これは鍛え上げた感覚の延長だ。自らの感覚と結びつけることができなければ、理屈を聞いても身にはつかない。
「とはいえ、コイツがあったから大公に勝てるって話でもないんだがな……偶然、この一撃がアルフィニールによく効いたってだけだ」
「どうなんですかね? 他の大公も同じ性質なら効くかもしれないですけど」
「その辺は、戦ってみないことには分からんだろうな」
そもそも、次にどの大公と戦うのかも決まっていない。
先の予定など何も決まっていないのと同じなのだ。
それに、どちらの大公についてもまだまだ情報が少なすぎる。
アルフィニールとの戦いでは、それが原因となってあれほど不利な状況に追い込まれたのだ。
今後は、もっと慎重に戦わなければならないだろう。
「まあ何にせよ、しばらくはアルトリウスの宣言通り、強化に勤しむしかあるまい」
「北を探索、ですか。ティエルクレスのイベントみたいなのが他にもあるんですかね?」
「仙人なんかもいたんだ、他にもあってもおかしくは無いだろうさ」
あの仙人のことについては、既に厳太へと教えてある。
既に接触はした様子だったが、詳しいクエストの内容までは聞いていない状況だ。
スキルを持っている者として、何かしらの専用イベントがあったとしてもおかしくは無いだろう。
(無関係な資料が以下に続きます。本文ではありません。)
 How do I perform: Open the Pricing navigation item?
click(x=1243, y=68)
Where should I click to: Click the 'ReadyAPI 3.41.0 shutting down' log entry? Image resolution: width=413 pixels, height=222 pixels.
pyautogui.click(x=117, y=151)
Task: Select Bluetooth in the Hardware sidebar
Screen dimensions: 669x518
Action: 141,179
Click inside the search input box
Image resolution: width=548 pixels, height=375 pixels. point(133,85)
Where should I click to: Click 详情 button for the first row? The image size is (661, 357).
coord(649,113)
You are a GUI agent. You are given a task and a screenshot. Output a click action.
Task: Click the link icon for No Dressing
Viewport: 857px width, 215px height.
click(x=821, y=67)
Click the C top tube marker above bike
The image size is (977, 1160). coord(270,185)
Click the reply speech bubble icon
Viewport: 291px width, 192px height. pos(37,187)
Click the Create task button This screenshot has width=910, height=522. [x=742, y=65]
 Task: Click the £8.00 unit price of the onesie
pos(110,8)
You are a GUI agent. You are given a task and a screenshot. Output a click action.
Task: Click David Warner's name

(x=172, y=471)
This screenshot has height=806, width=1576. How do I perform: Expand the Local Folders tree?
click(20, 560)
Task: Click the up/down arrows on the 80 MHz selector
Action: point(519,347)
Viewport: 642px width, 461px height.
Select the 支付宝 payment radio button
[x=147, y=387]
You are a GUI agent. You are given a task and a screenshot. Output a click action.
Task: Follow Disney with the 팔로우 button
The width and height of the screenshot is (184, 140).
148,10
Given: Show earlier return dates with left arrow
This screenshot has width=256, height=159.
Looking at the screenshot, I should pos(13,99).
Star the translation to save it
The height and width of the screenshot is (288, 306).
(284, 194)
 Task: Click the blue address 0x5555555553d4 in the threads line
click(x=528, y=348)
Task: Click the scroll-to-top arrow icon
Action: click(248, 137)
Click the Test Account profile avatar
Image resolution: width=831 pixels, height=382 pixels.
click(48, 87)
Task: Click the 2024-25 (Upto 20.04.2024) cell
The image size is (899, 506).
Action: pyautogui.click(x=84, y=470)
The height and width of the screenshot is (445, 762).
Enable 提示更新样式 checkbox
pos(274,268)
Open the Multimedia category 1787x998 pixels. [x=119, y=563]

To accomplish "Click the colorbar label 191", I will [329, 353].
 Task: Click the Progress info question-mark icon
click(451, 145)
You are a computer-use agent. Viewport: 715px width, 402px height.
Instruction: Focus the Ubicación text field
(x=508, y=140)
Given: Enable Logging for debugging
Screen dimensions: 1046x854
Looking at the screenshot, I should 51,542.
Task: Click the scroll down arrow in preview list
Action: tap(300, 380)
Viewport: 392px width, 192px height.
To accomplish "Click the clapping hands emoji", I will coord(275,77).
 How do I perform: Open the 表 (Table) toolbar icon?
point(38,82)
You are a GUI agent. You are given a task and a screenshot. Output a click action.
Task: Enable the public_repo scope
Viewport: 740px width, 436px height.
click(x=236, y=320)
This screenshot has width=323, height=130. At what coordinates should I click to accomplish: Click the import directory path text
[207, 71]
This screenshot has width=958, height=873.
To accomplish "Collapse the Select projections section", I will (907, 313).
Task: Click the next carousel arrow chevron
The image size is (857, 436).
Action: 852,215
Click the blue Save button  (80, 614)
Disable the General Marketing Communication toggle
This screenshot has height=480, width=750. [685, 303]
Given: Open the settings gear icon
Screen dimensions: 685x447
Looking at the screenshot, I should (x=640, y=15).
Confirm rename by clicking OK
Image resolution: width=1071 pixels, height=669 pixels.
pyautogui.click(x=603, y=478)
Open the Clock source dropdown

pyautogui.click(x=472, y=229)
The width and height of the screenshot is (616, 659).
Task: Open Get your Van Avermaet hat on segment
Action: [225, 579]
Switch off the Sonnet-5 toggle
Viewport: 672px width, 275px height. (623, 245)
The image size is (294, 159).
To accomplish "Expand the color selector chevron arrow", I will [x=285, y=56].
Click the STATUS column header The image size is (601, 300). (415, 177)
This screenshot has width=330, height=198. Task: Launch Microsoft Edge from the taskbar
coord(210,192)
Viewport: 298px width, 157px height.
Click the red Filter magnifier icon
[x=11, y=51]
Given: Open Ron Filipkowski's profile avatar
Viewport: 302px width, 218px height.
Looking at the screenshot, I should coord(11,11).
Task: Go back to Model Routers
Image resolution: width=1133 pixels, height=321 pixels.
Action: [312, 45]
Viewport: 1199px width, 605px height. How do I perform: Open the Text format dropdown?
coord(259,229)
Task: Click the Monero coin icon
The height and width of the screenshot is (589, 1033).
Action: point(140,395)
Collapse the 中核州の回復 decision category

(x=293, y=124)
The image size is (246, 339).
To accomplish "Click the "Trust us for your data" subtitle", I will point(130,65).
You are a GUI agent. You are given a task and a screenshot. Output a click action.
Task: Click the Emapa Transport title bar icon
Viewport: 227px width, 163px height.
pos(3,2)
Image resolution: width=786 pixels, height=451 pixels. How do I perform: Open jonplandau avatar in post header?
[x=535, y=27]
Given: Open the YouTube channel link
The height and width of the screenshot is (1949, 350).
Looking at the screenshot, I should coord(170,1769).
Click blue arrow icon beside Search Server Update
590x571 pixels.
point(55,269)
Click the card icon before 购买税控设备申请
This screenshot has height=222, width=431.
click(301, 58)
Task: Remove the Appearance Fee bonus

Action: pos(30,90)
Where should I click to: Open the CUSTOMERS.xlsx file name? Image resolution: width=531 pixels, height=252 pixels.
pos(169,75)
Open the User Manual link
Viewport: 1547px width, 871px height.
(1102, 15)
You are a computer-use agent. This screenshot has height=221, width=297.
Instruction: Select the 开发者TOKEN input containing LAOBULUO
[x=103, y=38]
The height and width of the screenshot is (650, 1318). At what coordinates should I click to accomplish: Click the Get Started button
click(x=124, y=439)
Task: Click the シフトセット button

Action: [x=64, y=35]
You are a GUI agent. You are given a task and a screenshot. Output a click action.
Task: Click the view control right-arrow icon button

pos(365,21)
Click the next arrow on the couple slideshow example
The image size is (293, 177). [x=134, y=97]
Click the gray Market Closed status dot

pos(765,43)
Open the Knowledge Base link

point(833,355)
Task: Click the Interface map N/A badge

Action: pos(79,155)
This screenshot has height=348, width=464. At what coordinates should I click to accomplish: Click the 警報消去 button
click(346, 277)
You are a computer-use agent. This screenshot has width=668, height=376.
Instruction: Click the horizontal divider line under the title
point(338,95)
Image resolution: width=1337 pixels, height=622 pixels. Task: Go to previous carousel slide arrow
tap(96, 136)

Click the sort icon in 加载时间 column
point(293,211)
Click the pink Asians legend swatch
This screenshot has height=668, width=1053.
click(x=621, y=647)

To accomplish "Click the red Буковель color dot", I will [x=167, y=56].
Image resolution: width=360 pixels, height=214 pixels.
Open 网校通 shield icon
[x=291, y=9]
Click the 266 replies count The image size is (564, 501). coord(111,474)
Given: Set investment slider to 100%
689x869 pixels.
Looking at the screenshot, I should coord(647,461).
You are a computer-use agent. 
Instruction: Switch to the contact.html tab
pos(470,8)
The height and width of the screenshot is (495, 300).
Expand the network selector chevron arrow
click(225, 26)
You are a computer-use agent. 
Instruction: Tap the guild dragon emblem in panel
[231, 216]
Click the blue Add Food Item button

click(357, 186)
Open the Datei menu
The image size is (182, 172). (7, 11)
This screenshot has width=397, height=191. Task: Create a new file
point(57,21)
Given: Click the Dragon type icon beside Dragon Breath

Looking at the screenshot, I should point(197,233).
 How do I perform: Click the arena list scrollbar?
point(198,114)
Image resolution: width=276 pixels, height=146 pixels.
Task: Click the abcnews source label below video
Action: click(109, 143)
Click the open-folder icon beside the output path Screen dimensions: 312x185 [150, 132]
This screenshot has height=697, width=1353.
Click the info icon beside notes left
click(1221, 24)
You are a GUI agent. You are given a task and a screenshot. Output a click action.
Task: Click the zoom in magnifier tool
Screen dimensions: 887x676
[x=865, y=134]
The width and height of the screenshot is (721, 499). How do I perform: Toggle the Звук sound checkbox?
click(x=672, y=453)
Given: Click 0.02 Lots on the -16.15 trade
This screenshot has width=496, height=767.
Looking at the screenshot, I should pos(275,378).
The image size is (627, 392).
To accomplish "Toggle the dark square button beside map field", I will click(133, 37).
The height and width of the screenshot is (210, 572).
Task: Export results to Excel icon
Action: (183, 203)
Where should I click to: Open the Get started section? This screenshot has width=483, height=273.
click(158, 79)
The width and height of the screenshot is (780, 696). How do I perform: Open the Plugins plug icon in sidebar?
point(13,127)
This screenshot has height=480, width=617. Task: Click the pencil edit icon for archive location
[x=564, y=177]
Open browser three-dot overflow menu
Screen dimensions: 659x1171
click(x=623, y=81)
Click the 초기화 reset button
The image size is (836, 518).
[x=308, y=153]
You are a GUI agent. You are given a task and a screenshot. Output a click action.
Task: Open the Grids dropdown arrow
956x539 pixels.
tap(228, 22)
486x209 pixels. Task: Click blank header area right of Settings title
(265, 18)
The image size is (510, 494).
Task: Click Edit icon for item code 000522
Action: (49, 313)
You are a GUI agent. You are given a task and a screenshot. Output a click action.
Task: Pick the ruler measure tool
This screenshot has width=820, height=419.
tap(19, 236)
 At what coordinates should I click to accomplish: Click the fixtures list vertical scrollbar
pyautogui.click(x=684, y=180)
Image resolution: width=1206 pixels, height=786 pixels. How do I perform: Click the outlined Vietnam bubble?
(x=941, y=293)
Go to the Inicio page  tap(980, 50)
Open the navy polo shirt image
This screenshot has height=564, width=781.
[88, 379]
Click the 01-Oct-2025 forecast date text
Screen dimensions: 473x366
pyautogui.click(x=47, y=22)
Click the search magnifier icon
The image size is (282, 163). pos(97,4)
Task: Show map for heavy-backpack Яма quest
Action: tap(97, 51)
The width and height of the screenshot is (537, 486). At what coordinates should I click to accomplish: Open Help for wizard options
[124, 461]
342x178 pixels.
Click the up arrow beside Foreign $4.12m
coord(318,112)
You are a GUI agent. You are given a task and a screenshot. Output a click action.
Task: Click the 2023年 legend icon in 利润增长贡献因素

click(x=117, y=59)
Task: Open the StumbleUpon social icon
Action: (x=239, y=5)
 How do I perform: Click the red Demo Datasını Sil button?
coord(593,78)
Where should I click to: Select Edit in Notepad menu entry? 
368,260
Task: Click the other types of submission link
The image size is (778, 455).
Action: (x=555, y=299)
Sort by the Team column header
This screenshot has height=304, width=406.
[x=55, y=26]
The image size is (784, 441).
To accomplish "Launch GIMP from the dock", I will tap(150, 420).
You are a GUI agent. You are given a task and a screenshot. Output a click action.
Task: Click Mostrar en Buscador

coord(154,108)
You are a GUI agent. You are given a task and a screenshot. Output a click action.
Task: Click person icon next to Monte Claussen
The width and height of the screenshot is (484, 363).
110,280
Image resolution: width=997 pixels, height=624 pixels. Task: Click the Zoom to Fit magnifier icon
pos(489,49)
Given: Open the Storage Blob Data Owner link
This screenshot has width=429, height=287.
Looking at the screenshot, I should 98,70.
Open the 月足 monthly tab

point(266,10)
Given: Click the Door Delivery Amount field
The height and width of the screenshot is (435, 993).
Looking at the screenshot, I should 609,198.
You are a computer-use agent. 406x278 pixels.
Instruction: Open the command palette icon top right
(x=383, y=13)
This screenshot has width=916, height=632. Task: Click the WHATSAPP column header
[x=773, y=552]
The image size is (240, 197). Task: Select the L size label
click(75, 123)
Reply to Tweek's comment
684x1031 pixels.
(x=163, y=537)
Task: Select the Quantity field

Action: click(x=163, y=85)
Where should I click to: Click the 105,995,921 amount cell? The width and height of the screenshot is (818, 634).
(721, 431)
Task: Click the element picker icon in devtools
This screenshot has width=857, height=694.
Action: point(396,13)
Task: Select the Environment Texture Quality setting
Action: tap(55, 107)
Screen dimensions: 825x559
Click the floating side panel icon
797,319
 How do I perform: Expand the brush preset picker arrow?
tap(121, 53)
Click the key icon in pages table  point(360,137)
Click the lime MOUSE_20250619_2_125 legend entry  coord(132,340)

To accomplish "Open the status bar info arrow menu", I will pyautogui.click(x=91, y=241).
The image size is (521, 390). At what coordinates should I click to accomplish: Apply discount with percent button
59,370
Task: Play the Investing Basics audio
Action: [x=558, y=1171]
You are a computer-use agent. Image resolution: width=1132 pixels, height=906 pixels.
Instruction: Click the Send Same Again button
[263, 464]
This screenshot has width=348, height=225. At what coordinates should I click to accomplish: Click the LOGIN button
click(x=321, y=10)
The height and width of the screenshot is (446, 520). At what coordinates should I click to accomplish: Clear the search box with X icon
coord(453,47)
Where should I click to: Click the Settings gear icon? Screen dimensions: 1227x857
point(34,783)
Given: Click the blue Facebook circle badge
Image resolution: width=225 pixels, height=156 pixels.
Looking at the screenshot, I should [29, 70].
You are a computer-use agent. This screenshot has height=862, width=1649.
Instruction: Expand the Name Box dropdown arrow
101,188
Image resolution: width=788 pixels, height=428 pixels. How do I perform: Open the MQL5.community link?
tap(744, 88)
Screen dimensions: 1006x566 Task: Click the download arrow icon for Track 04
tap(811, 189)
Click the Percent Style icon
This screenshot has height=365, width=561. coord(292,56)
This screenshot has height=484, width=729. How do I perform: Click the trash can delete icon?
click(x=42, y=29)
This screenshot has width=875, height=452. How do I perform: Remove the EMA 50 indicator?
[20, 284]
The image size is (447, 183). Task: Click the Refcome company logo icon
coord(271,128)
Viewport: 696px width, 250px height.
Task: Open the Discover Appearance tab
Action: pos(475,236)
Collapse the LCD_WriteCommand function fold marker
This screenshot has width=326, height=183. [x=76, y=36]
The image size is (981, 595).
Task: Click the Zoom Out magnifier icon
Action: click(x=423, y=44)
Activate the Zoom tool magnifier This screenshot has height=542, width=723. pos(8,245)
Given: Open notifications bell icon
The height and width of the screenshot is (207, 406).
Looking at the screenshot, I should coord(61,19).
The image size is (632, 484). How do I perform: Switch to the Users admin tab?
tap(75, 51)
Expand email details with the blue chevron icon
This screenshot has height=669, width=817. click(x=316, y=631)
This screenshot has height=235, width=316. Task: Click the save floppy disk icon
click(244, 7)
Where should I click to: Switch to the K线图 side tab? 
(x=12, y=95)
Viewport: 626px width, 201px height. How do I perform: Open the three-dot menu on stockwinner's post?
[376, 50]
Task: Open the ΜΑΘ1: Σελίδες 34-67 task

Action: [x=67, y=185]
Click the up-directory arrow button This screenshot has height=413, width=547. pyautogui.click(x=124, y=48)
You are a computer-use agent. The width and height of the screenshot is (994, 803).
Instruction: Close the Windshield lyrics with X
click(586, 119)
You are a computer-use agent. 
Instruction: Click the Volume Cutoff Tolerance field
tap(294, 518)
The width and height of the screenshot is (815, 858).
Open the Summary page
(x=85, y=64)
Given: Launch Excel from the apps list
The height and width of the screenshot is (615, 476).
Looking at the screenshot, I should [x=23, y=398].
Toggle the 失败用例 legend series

ティエルクレスのこともあるし、他にも何らかの高難易度クエストが隠されていたとしてもおかしくは無い。
それは、未だ探索が進んでいない北部全域に同じことが言えるのだ。
「流石に大公と接触するのはリスクが高いだろうが、情報の収集はしておくべきだ。何にしても今は準備期間――今のうちに、どこまで強くなることができるか。今後の戦いはそこにかかっているだろうさ」
アルトリウスの提案に反対する理由は無い。
力不足は大いに味わった。ならば、それを補うために全力を尽くすしかないだろう。
相変わらず、考えることが山積みで大変そうではあるが、多少はその手助けをしておきたいところだ。
「先生は、そういうクエストを見つけたらどうするつもりなんですか?」
「俺たちの強化に繋がりそうだったらやる、そうでないなら報告だけってところだな。時間も無駄にはしたくない」
どうせプレイヤーの数は多いのだ。詳細に調べるのは俺たちじゃなくてもいい。
そういう意味では、ティエルクレスとの再戦も気になるが――まあ、それはいいだろう。
スキル枠に余裕がない以上、あまりティエルクレスのスキルを求めに行くのも効率が悪い。
レベルを上げつつ、あちこち動き回ってみるべきだろう。
「さて、探索の時間が減っちまっても勿体ないからな。満足したなら、日課を始めるぞ」
「はい、お願いします!」
まずは、やれることを一つずつ片付ける。
目標へと辿り着くために、その一歩を模索していくこととしよう。